Computer games and film adaptations of graphic novels like Spiderman and Sin City have given a new lease of life to the cartoonist's art. Steve Pratt talks to a woman who prefers to explain things in strip form.

SUZY Varty was brought up to understand that comics were trash and a lesser form of literature. As a professional cartoonist, she's out to disprove that and seems to be making headway.

"I'm now asked to go into schools where boys have difficulty with literacy and do comic workshops," she says. "You can learn how to create a basic character and develop quite quickly. Then you can slip in a story, so it's a big turnaround. In schools, teachers are desperate to get boys to read. Comics are a good way in, but very under-utilised as a medium. The other great misnomer about comics is that they have to be funny. Even British comics are often about issues. I did a comic about contraceptives with young women on the Meadowell Estate."

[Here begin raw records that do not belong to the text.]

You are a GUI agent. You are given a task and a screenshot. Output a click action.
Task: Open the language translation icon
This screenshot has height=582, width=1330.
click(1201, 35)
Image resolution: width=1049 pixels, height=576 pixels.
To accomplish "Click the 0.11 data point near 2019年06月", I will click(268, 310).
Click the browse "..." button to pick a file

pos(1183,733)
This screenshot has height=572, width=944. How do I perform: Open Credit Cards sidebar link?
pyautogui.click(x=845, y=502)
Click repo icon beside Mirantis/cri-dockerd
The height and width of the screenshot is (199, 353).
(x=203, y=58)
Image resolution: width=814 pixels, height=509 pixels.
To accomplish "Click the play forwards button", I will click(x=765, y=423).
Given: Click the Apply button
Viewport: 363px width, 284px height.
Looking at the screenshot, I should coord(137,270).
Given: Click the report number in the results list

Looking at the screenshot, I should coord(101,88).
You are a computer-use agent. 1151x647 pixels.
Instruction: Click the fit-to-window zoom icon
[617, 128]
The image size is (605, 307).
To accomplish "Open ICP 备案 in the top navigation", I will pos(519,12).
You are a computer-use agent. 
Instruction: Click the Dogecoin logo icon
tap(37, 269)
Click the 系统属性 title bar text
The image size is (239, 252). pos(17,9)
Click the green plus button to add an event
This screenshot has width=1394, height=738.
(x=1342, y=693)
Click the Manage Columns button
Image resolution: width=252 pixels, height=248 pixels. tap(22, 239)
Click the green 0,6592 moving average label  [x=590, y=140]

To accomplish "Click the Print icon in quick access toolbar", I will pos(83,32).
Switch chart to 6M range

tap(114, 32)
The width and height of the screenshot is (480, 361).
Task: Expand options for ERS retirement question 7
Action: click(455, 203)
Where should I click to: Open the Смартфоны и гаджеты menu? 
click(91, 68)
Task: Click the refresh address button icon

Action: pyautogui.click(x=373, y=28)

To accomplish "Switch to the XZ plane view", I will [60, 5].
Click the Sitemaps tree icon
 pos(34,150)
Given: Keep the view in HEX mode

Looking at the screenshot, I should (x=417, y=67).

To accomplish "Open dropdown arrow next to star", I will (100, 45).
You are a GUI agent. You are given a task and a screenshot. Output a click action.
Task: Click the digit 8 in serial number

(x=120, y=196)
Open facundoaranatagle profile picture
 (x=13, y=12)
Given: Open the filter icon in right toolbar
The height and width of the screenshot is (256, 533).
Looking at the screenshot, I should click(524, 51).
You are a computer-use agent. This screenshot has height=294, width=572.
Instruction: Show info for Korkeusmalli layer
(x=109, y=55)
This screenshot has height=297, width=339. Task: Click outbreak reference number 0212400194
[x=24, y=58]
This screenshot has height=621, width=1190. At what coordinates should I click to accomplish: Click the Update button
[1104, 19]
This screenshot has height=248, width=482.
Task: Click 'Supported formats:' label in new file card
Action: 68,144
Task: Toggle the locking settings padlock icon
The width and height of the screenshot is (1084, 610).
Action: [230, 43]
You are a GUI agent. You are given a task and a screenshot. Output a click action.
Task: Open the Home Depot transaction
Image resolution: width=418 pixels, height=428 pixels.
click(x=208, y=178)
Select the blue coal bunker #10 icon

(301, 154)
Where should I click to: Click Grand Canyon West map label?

Varty points to an American Pentagon study in the 1990s to find ways of getting information across to less well-educated servicemen. "They tried a variety of ways to get messages across. They found that with text with pictures, like comics, the information sank in. It was 'how to' stuff, like how to put your rifle together," she says.

These days cartoonists like Varty are more likely to be classified as writers, someone who writes through drawings. This is reflected in the third Orange Young Writers' Festival in the North-East, which enables young people to work with professional writers.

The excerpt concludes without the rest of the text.